[Coco] How SLENB works ?

Matthew Stock stock at bexkat.com
Sun Jul 20 10:25:53 EDT 2014


A couple of thoughts.  If you want to build a simple peripheral on the bus
(and not try to access the onboard devices from the outside), I'd advise
leaving the address lines as inputs for the arduino, and think about how
you want to handle the bidirectional data bus.  There's little risk of the
arduino trying to pull low and the Coco trying to pull high as long as you
use the DATAEN line appropriately (my board or any other tristate).  If you
are not using an external tristate buffer, you'll need to ensure that the
only time your data lines are in output mode is when the Coco is reading
and you know there is nothing else on the bus that will respond.  You can't
just use r/w for that - you also need to address decode.

That said, I think the non-ARM Arduinos are too slow to emulate raw
memory.  What I mean by this is that there are tight timing requirements
between when the Coco pulls a chip select line down (CTS, SCS), and when it
expects to be able to read the result from the bus.

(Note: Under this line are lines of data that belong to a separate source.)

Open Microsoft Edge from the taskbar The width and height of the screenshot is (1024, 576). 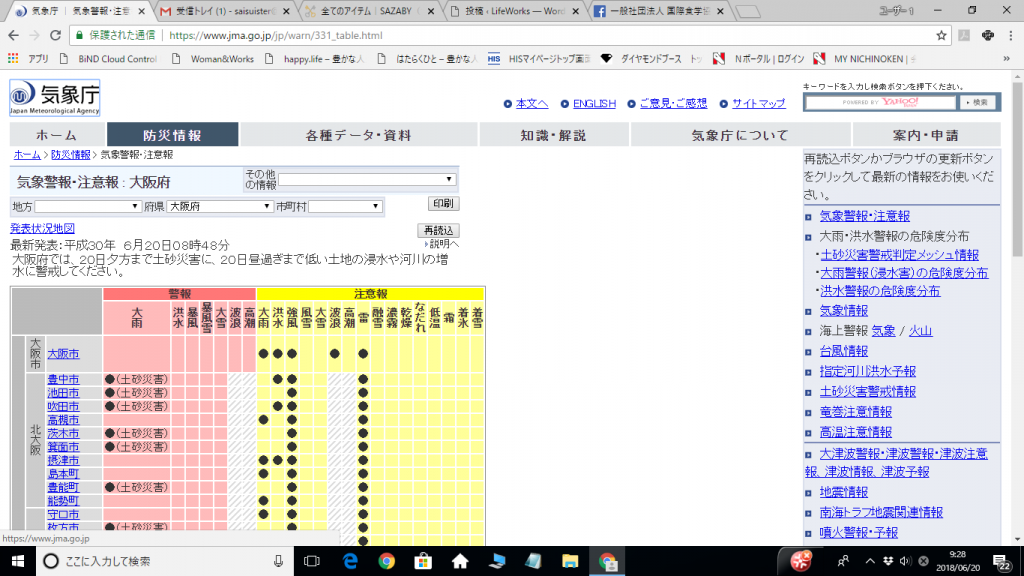349,561
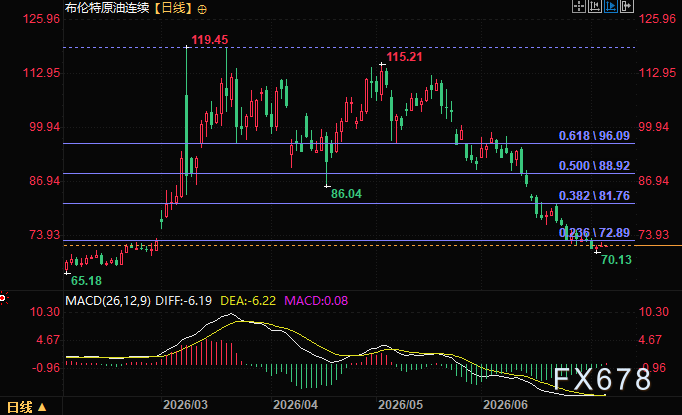
Task: Select the 0.500 \ 88.92 Fibonacci line label
Action: 594,166
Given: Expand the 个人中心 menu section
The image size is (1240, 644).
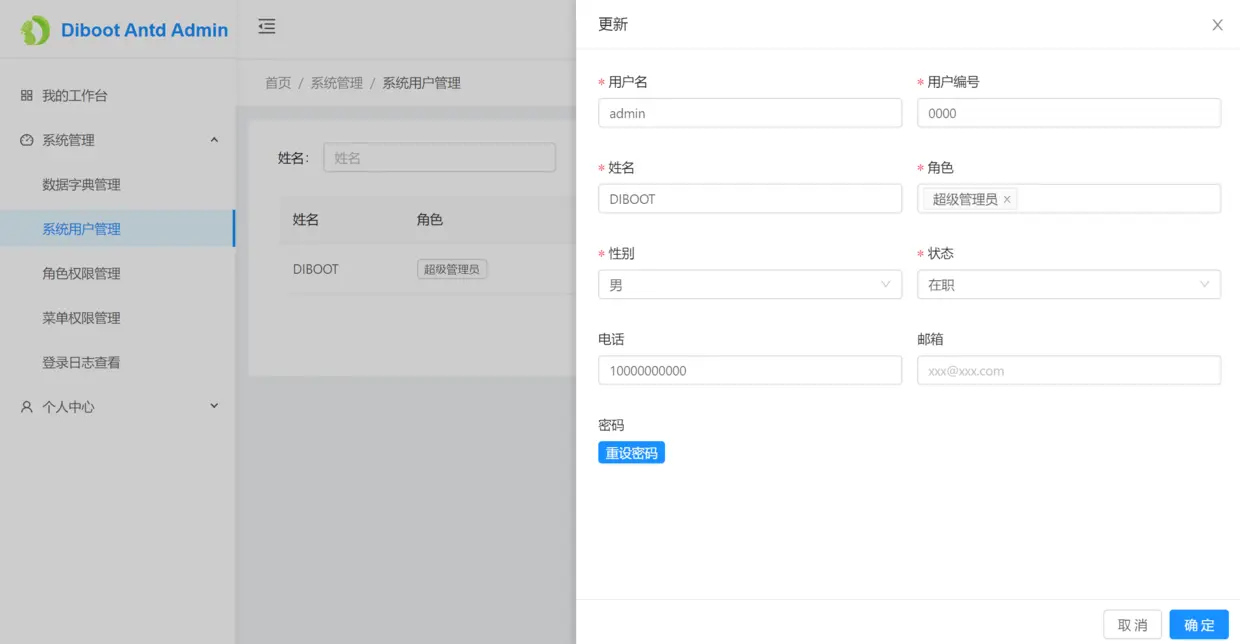Looking at the screenshot, I should (x=213, y=406).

If you want to research this yourself, you can get the bus timing info from
the 6809 datasheet, and the AVR datasheet will tell you how many cycles it
will take to get into your interrupt handler, how fast the I/O lines can
change, and memory fetch will take, etc.  Lots of cycle counting.  The
Arduino clock is only 16MHz, so you only get about 17 AVR clock ticks to
work with in each clock cycle.  Just entering the interrupt handler eats
8-10 of those.
  -Matt


On Sun, Jul 20, 2014 at 8:56 AM, Retro Canada <retrocanada76 at gmail.com>
wrote:

> as i see the design i believe the r/w line should be as well conected to
> an arduino's interrupt to change the address pins from input/output and
> vice versa in order to prevent an over voltage like arduino setting it as
> output 5v and the coco trying to write 5v again. but will it be fast
> enough? or should i keep separate lines and multplex them?